Con demasiada frecuencia los creadores masculinos, esos genios que durante siglos han dominado las narrativas y los imaginarios colectivos, impidiendo incluso que la palabra que los designa tenga femenino, miran a las mujeres como una especie de muñecas con las que juegan: las visten, las desvisten, las usan de adorno, las maquillan, las convierten en pretexto, las dejan olvidadas en una estantería. En este sentido David Mamet no es una excepción, mucho menos cuando en los últimos tiempos ha dado un enorme giro hacia un neoliberalismo feroz y, al parecer, ha buscado refugio en el judaísmo, que tal vez le dé las respuestas que él, anticipadamente, ya tenía en su mente. Por eso no es de extrañar que el personaje femenino central de su obra La culpa, al menos en la versión que ha dirigido Juan Carlos Rubio y que este fin de semana se ha representado en el Gran Teatro de Córdoba, aparezca en escena justamente como eso, como el arquetipo de la mujer llorona, histérica y, last but non least, suicida. Así vemos a la actriz Ana Fernández vestida como una especie de muñequita delicada, frágil y suponemos que en algún momento deseable. Un objeto de deseo venido a menos que el genio masculino contempla mal herida por la culpa, carente de individualidad y sometida siempre, faltaría más, a los vaivenes de un amor que la convierten en mártir. Las opciones siempre han sido claras para el patriarcado: o santa o puta. Entre medias, eso sí, la marioneta de falda vaporosa y tacón para bailar. Y ya saben, siempre queda abierta la puerta de las venas cortadas para las que son incapaces, según quienes las miras, de alzar el vuelo.
Menos mal que en esta versión de Mamet, en la que pesa demasiado un vocabulario jurídico no adaptado a la realidad española y a la que le habría venido bien una escenografía con más movimiento, quien en la obra original era un hombre, un abogado por más señas, aquí se ha convertido en una mujer sin sedas ni collares. Es decir, en una mujer con poderío que coloca al protagonista, interpretado por un ajustado Pepón Nieto, ante su propia verdad. La que no quiere ver, ni admitir, ni declara. La que lo convierte en un hombre infame, en un mal tipo, en un traidor no ya de juramentos sino de la su propia honestidad. Bastan menos de 20 minutos para que Magüi Mira, con sus botas de amazona, su chaqueta de profesional forjada en mil batallas y su cabello de bruja que pelea para no ser quemada, siente cátedra y nos reconcilie con la verdadera magia del teatro. La que nos coloca delante del espejo y permite que nos reconozcamos en nuestras propias miserias. Un espejo en el que acabamos reconociendo las arrugas, las heridas y las cobardías.

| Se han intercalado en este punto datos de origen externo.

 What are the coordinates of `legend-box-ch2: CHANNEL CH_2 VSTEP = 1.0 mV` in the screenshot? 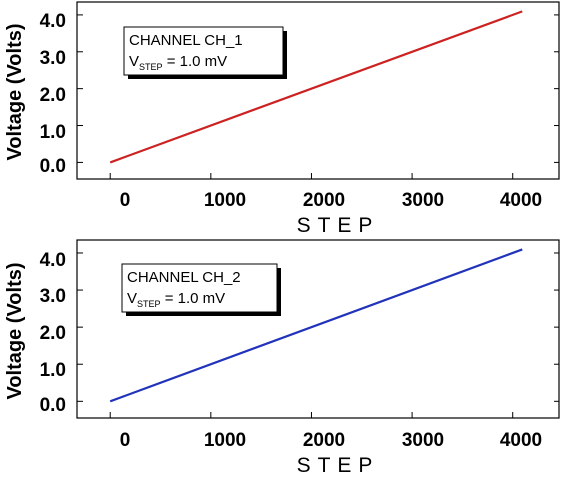 It's located at (201, 290).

Solo una mujer como Magüi, forjada también en las luchas de quien nunca se conforma con ser la fatalidad hecha cuerpo, puede colocar al espectador en la tesitura de sentirse también interpelado. Puesto en cuestión. Empequeñecido ante el peso enorme de prejuicios, dogmas e intereses. Tan ruines y tan esclavos de las miles de culpas que todas y todos arrastramos ante nuestra incapacidad para ser simplemente responsables. Una tesitura en la que con demasiada frecuencia las principales víctimas son las mujeres (y, claro, los hombres disidentes).
Solo por esos diecisiete minutos de pisadas fuertes sobre el escenario, de vindicación de mujer con mayúsculas, de ventana por la que lanzar al olvido la muñequita linda, merece la pena ver esta función. Demasiado lastrada por los hombres que la han gestado, necesitada de más aire respirado por mujeres. Ese soplo que Magüi Mira es capaz de convertir en pecho airado ante los ojos censores de un siglo XXI en el que continúan sobrándonos jerarcas.